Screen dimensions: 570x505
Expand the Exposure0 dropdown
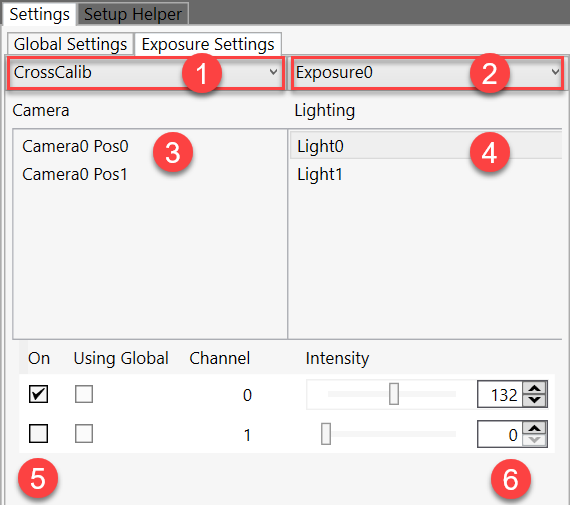click(x=428, y=73)
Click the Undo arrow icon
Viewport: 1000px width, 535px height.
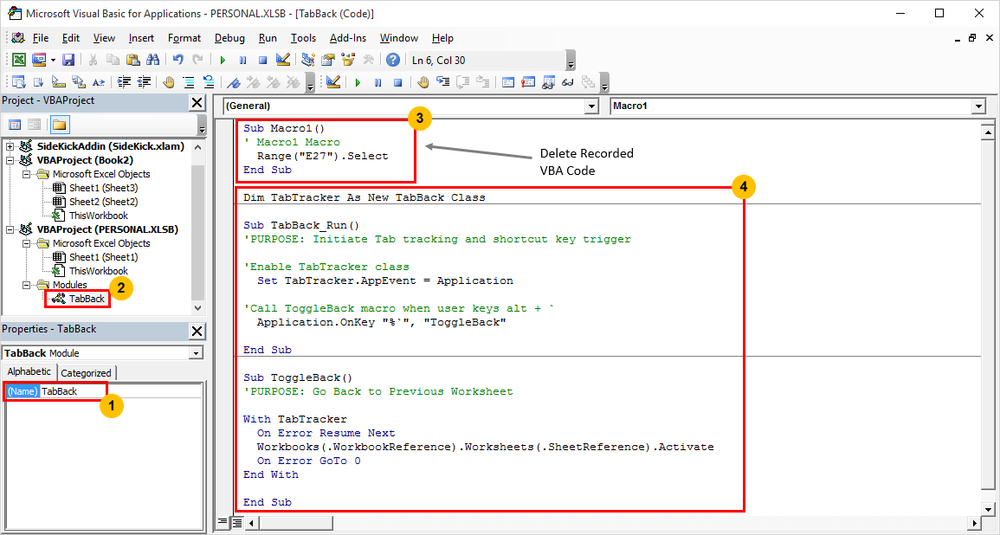(x=178, y=60)
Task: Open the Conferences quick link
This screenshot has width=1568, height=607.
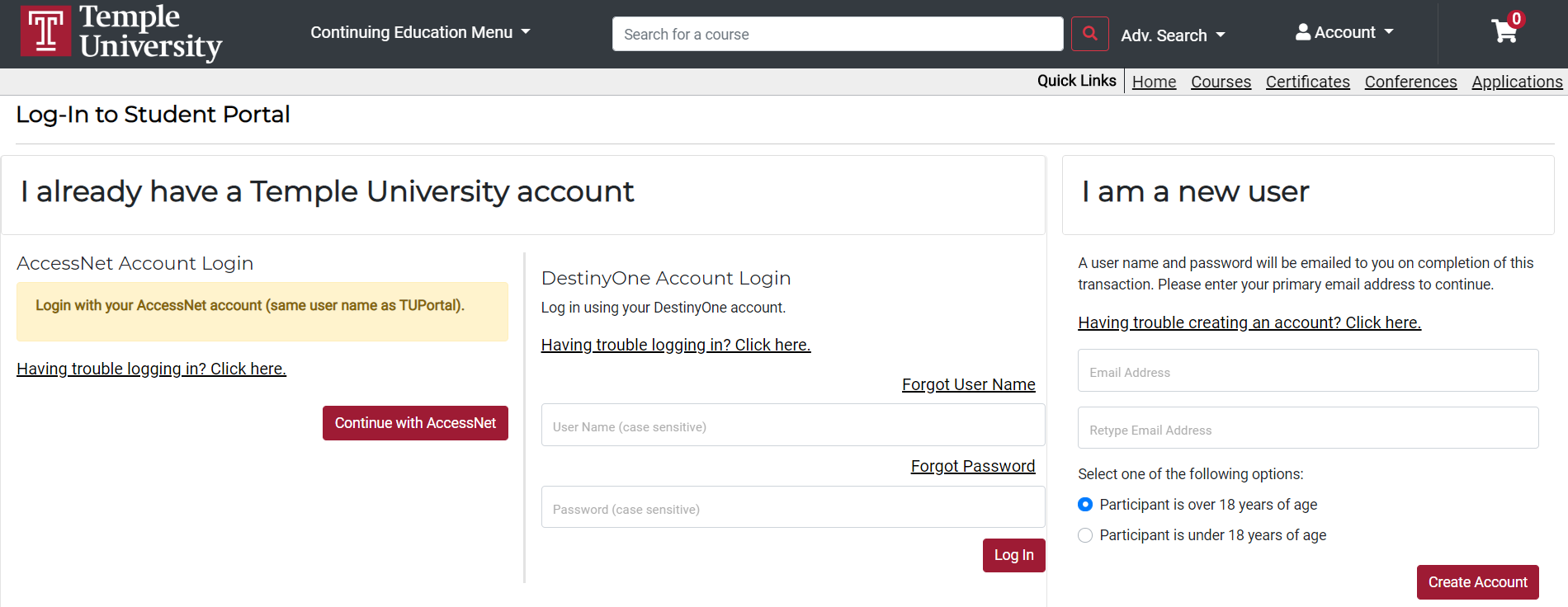Action: 1410,82
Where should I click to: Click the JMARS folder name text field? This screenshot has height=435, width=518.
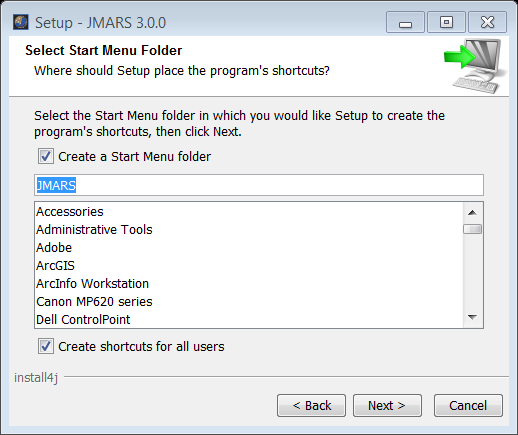(259, 185)
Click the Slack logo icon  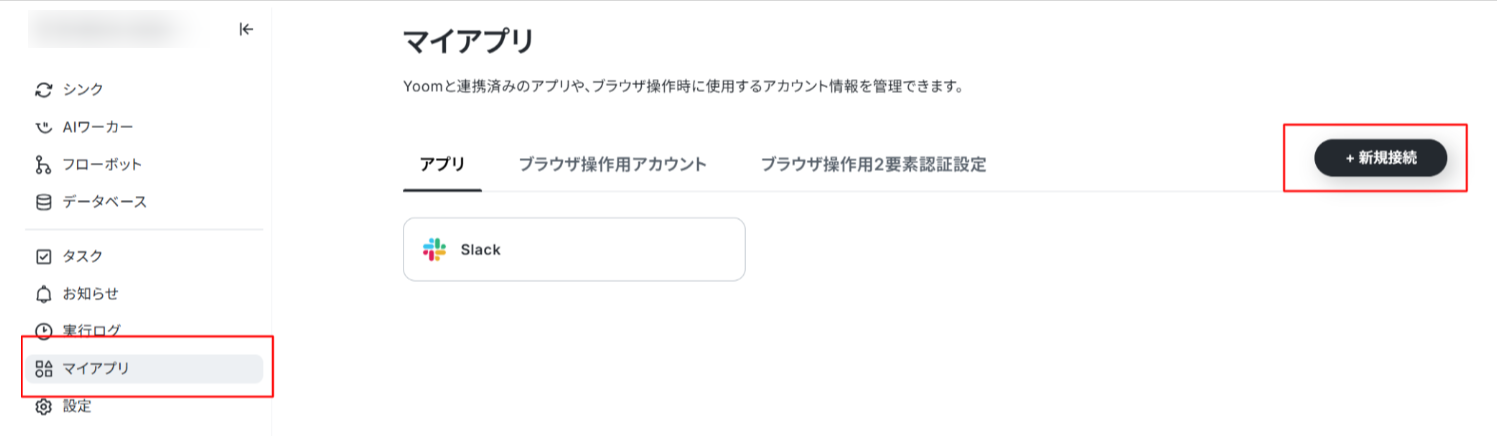(x=434, y=250)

★ ★ ★ ★ ★

**STATED PROBLEM:**
Count the lines in the rows above that contain the string "This", with case counting, and reply with the number alone.

**SOLVED EXERCISE:**
2